# Problem requirements
Extract each line from the entries below that has the string "computer" in it.

# Input material
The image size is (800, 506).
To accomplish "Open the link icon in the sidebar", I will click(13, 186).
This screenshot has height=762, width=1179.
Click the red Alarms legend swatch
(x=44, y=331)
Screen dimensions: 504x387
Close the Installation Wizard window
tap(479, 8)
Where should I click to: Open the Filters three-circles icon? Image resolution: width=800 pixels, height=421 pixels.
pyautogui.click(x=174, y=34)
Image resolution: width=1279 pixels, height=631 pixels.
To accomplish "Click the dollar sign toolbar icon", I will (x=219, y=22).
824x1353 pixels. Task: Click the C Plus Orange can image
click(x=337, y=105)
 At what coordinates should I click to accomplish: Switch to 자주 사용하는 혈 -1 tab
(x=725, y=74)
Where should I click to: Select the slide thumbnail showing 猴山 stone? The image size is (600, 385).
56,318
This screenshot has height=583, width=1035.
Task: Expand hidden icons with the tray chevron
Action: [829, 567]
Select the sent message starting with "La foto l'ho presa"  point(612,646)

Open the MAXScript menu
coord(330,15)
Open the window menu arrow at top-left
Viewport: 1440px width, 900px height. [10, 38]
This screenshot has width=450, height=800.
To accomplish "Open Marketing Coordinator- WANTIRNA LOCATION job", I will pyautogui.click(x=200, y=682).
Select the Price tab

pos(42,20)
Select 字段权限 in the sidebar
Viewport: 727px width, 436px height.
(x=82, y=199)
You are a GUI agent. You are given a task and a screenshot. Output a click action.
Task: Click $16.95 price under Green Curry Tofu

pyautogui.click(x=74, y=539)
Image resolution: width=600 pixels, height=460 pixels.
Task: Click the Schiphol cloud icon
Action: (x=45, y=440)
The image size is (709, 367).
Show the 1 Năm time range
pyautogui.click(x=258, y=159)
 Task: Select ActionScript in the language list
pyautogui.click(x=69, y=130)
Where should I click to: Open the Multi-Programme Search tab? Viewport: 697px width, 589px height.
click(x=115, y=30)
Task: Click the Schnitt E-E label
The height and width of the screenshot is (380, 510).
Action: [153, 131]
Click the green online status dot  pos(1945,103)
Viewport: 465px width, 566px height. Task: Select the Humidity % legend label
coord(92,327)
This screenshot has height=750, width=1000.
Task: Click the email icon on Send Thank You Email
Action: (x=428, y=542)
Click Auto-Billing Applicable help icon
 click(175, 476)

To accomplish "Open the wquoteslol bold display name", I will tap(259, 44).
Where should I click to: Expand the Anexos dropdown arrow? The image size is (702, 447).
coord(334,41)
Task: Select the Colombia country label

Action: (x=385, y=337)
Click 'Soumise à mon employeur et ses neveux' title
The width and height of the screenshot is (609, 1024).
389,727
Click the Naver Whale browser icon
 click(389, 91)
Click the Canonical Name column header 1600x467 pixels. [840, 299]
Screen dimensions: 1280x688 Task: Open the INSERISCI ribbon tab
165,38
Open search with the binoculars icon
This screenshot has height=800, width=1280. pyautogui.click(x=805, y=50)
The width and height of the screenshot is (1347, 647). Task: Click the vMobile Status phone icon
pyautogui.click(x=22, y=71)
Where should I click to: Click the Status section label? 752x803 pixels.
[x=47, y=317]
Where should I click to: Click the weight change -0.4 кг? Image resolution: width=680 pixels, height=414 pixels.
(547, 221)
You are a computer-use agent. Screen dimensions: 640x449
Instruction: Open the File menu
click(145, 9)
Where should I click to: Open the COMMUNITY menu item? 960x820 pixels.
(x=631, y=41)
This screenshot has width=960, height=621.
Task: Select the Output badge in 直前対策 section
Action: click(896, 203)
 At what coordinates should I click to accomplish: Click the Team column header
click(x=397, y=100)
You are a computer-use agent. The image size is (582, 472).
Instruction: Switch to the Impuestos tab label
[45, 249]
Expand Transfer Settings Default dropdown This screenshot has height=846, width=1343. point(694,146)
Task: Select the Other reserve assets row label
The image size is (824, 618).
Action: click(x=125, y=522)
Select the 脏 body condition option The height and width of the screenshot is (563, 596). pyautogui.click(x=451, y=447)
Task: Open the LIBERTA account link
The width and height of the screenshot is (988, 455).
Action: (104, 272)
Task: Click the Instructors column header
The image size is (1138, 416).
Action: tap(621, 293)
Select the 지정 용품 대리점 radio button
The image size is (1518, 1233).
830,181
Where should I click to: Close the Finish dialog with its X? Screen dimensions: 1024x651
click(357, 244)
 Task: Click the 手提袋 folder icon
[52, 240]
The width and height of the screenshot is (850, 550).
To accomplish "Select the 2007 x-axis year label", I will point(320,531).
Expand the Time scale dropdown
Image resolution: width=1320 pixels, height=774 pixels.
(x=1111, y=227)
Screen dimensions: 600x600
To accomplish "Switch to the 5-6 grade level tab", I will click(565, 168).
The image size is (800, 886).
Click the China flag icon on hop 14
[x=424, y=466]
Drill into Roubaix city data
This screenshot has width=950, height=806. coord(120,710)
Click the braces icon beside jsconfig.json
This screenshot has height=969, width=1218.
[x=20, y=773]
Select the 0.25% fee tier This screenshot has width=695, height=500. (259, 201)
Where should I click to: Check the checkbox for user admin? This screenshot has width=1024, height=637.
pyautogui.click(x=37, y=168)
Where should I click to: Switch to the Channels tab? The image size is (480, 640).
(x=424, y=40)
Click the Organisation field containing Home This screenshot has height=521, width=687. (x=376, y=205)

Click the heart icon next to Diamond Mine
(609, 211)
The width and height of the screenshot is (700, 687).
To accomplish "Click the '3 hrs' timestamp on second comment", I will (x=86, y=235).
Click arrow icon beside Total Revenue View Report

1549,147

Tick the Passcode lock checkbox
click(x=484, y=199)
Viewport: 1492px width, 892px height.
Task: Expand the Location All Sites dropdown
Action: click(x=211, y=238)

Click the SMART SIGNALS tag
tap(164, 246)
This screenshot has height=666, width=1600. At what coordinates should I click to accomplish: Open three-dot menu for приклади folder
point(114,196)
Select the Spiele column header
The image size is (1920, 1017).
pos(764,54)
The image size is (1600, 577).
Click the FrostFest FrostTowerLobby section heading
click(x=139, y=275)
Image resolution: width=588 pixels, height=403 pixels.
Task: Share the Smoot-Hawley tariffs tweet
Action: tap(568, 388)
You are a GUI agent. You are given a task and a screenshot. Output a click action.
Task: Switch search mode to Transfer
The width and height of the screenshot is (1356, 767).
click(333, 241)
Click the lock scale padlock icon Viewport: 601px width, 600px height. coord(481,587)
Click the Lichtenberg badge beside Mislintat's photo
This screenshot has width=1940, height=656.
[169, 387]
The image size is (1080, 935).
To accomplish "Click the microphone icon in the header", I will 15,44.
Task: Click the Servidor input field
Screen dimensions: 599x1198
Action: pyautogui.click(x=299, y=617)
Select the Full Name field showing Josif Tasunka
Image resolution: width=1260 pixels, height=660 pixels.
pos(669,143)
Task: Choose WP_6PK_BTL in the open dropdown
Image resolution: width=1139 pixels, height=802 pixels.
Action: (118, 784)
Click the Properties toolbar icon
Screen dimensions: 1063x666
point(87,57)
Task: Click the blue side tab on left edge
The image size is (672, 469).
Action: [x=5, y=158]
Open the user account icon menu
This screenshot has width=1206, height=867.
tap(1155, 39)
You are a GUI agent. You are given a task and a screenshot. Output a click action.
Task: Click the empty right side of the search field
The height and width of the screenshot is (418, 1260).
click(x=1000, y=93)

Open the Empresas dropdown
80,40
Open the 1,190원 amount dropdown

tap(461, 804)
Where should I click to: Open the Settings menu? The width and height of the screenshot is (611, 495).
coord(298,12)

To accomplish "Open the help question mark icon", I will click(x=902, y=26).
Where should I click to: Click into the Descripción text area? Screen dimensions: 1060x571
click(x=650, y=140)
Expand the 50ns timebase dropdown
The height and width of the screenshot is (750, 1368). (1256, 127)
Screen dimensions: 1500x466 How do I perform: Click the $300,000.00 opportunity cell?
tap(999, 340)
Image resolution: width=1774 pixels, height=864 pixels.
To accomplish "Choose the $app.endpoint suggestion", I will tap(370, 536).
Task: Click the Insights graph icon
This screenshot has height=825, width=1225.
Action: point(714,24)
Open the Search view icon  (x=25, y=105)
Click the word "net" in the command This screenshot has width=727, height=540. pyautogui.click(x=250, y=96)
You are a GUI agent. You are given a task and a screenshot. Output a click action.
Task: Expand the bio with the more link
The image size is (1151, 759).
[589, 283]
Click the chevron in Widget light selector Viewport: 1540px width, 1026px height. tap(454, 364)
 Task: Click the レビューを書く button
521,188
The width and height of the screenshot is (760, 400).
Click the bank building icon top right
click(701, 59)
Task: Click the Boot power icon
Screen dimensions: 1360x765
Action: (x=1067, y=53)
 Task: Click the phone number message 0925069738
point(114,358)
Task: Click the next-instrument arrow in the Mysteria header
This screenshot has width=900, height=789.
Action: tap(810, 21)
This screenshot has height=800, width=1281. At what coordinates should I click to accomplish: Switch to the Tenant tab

# Answer to the exercise
You are a computer-use agent. Screen dimensions: 640x449
You are a computer-use agent. The image size is (582, 472).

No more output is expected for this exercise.